** START INPUT FOR THIS TASK **

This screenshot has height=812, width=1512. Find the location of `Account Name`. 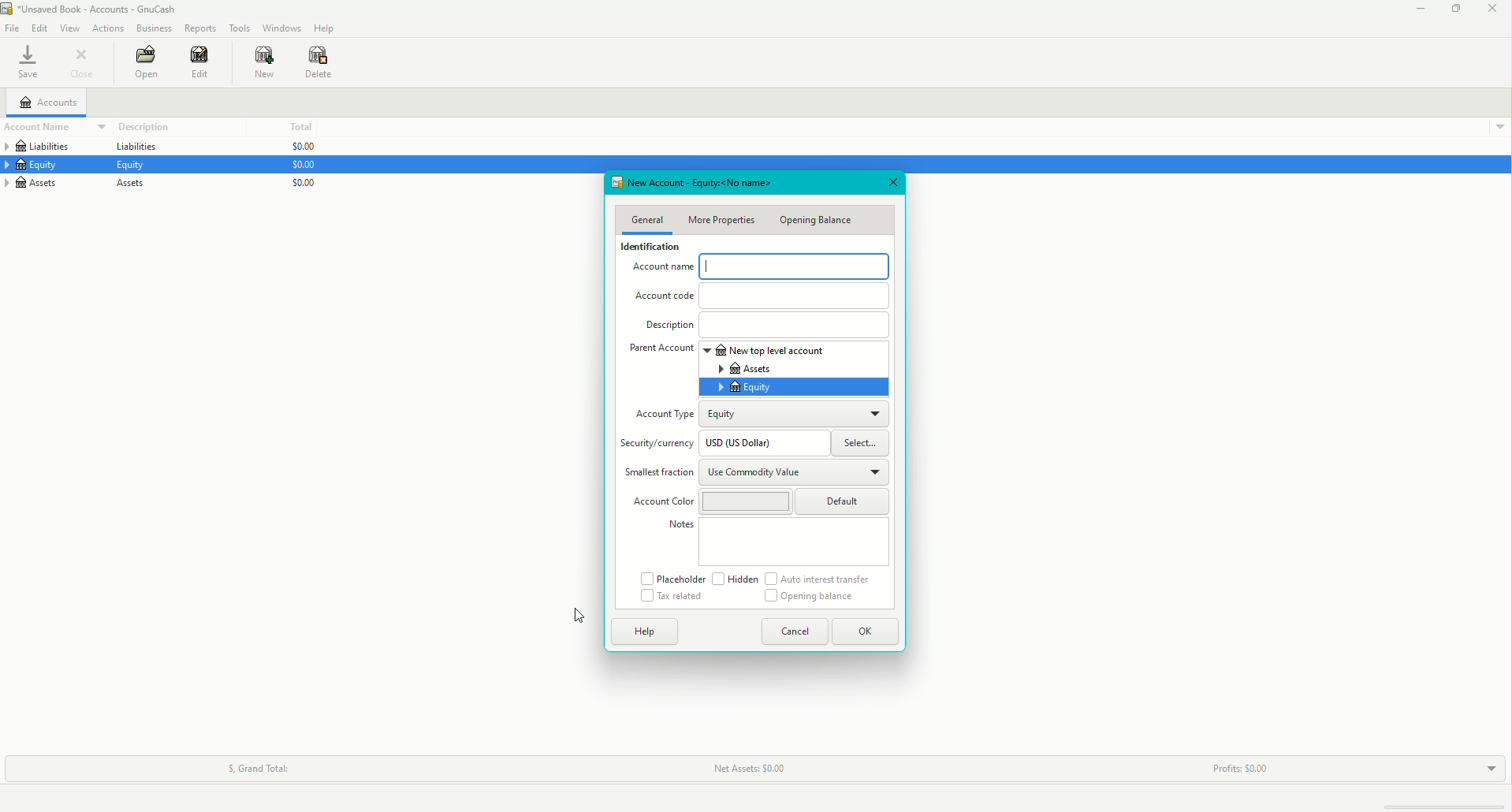

Account Name is located at coordinates (46, 127).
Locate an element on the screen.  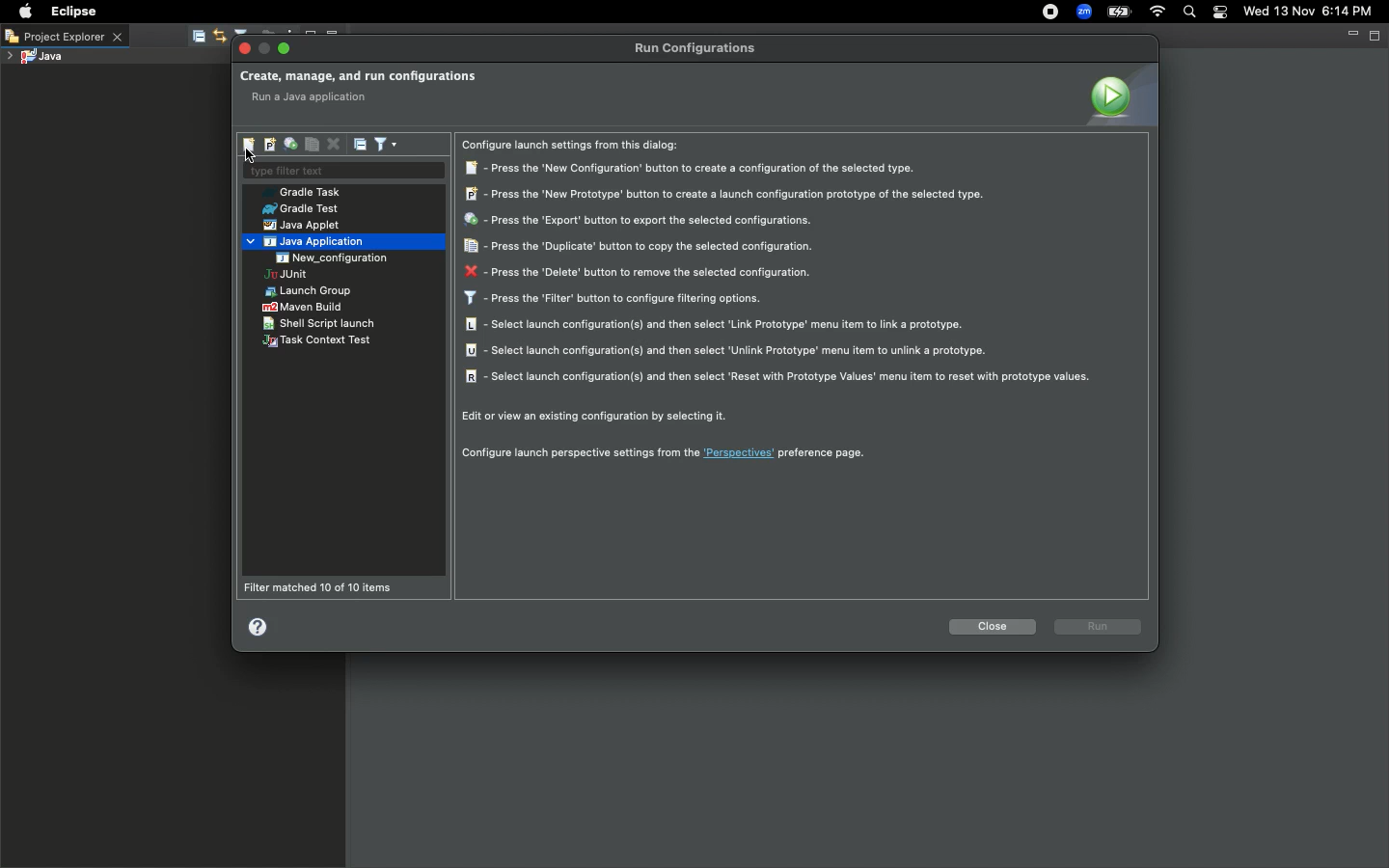
Configure launch perspective settings from the Perspective preference page is located at coordinates (664, 451).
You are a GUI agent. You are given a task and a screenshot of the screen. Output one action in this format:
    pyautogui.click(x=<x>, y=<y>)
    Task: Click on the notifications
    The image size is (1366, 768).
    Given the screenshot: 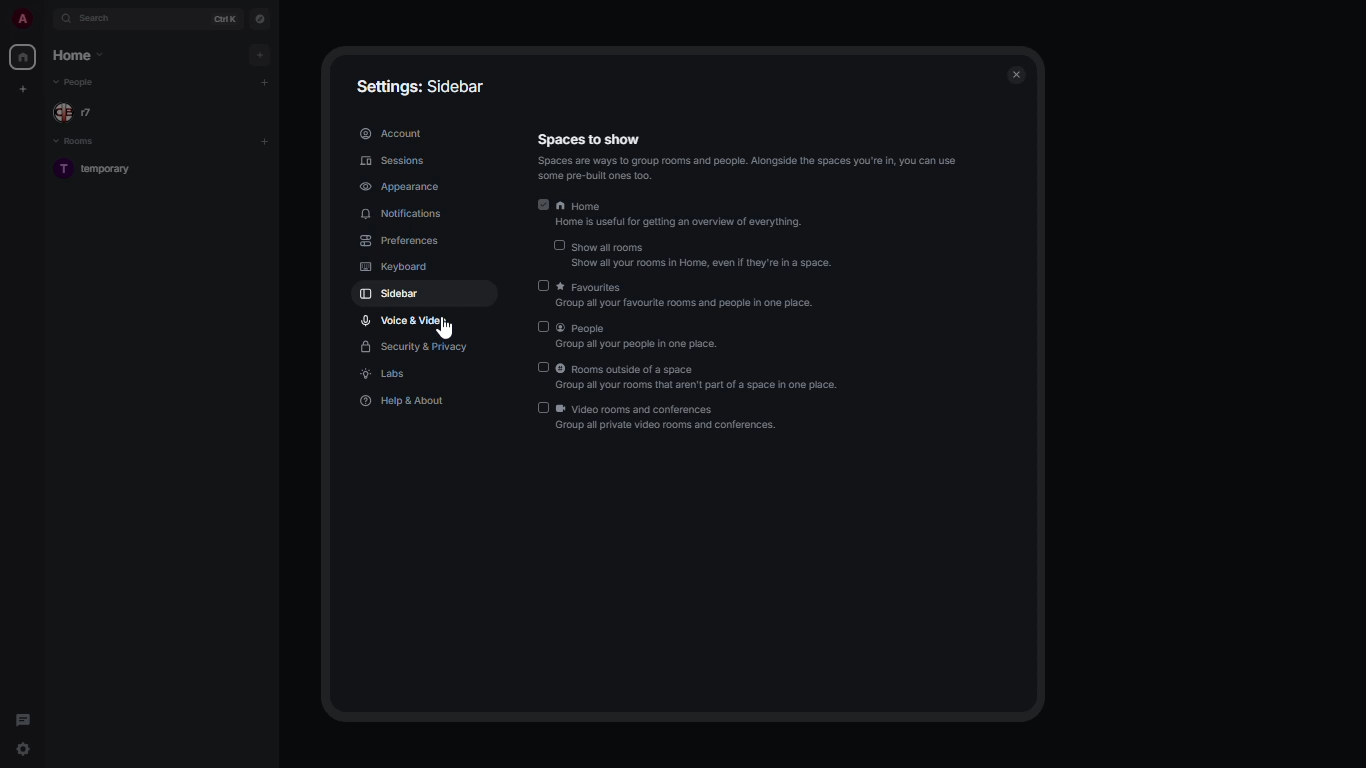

** END INPUT FOR THIS TASK **

* WRITTEN EXERCISE
Reproduce the listing verbatim from the line containing "You are a GUI" through the end of the listing, including both of those lines, and omit the pictures from the answer.

* RIGHT ANSWER
You are a GUI agent. You are given a task and a screenshot of the screen. Output one action in this format:
    pyautogui.click(x=<x>, y=<y>)
    Task: Click on the notifications
    The image size is (1366, 768).
    Given the screenshot: 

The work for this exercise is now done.